Having another point of attention while he plays is entirely new for Finn. He’s always been completely and utterly focused before, to the point that major natural disasters could have befallen his surroundings and he’d never have noticed. He’s always put himself so completely into his playing, feeling the birth of every note quiver through his fingers and every echo hum long and deep in his chest. It’s the very reason Finn loves to play – loves it more than any other experience he’s ever had, even sex, though that’s admittedly been a limited foray so far – because when he plays he forgets himself so entirely. It’s almost, though Finn isn’t a religious person, a spiritual experience – in that he feels his body disappear and his spirit rise up to merge with and melt into wherever it has come from, the energy that had created everything in the first place. Playing music, for Finn, is so much bliss, joy and ecstasy all at once that he’s never had an orgasm to match it and he certainly doesn’t want to dilute it.
And yet, he can’t pull his attention away from the woman with red hair who floats above the grass at the end of her garden, looking up and listening to him so intently. And actually, far from diluting Finn’s experience, it strangely seems to enhance it. He feels the intensity of her listening so deeply that it’s almost as if she’s touching him. It feels as if her fingers hover just above his bare skin, so he can feel the heat of her, then she strokes her fingertips along his body, unwrapping him like great swathes of silk, until she’s able to reach in and take hold o
f his heart so it lies warm and beating in her hands.
And, as she listens, his playing takes on fresh force so that the music becomes his fingers and with every note he reaches out, very gently and very slowly slipping her clothes off, until he’s caressing her, tracing his touch through the spirals of her hair, along the arc of her cheek, the slope of her neck, the swell of her breasts, the curve of her belly … He feels himself stroke his fingertips over every inch of her soft body, as the notes begin to wrap themselves around her, draping over her shoulders, curling tenderly around her chest, until her whole body is enveloped by his music, his touch, his spirit and his soul.

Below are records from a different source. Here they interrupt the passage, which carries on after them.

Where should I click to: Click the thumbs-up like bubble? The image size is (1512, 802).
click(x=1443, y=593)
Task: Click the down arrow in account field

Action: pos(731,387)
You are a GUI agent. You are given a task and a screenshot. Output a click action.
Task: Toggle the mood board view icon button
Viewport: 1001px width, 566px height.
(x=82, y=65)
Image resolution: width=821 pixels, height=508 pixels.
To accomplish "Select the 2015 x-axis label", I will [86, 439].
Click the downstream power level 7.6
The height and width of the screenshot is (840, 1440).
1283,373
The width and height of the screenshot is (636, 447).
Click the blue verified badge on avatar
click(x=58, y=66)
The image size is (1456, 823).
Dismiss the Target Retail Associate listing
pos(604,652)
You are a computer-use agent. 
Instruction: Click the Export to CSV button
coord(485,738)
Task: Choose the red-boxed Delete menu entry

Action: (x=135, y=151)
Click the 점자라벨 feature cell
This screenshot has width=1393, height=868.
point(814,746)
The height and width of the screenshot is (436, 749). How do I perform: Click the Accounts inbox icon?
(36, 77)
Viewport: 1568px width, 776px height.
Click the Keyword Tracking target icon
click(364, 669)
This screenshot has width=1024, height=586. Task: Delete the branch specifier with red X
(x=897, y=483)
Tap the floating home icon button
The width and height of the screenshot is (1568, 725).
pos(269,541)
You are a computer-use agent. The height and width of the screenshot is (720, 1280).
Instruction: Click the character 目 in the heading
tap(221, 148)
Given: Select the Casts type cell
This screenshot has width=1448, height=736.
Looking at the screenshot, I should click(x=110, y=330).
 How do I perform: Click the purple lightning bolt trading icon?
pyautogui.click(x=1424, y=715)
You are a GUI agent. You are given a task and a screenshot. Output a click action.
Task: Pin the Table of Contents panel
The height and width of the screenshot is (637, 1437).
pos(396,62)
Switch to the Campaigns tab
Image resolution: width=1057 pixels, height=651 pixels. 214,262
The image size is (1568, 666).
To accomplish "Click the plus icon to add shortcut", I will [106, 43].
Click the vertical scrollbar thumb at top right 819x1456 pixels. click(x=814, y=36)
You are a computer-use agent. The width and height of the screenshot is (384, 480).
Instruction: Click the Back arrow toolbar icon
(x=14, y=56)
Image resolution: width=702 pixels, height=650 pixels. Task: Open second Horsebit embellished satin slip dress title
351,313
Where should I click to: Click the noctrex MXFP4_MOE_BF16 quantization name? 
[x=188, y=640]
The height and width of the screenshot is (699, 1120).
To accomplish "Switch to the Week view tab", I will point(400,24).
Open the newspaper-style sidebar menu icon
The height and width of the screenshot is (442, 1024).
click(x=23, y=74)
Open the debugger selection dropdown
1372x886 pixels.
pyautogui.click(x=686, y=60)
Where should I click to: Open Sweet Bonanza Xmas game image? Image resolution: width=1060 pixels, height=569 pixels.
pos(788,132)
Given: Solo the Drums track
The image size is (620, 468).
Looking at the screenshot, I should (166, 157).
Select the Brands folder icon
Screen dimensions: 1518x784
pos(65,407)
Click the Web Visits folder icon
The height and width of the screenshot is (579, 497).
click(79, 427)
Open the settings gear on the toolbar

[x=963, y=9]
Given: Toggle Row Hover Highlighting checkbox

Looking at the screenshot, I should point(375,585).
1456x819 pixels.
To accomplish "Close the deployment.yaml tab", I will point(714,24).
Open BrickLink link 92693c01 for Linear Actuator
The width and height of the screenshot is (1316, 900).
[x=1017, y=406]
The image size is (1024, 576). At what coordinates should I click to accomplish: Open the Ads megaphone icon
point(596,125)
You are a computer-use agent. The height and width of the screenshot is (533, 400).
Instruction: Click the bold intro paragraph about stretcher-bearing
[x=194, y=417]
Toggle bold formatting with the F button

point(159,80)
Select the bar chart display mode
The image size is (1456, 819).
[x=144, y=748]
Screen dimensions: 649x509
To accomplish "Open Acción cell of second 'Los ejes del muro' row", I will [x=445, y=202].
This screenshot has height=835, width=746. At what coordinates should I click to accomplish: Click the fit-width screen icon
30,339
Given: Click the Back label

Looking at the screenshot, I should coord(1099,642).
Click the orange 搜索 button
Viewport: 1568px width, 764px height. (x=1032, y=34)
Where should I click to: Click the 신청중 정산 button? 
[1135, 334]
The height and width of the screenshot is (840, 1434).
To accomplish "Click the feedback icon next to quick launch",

By the time Finn finally pulls himself, with paralysing reluctance, away from his violin, his skin is slick with sweat and his heart pounds against his ribs. When he drags himself away from the window, catching sight of the alarm clock and knowing he can’t postpone his departure a second longer, he has to bite his lip to stop from calling out to her. He hasn’t the nerve. Because he’s terrified, that she’ll either turn away and never return or – more likely – that she’ll prove to be a transparent, floating figment of his imagination. And Finn will gladly put off that moment of disillusionment for ever – even if the woman isn’t real, even if her presence is putting his job in jeopardy, he doesn’t care.
Ava is giddy. Every morning she wakes before her alarm, her eyes snapping open, her bare feet already on the floorboards as she hurries towards the bathroom. Her new neighbour plays every morning as the birds start to sing and she needs to be outside to hear him so she doesn’t miss a single second. She wants to soak up every note, every sound. She wants to close her eyes and let the music sink deep into her body. She wants it to flood through her, the pure tones cleansing her blood, healing her spirit, clearing all the thoughts from her head.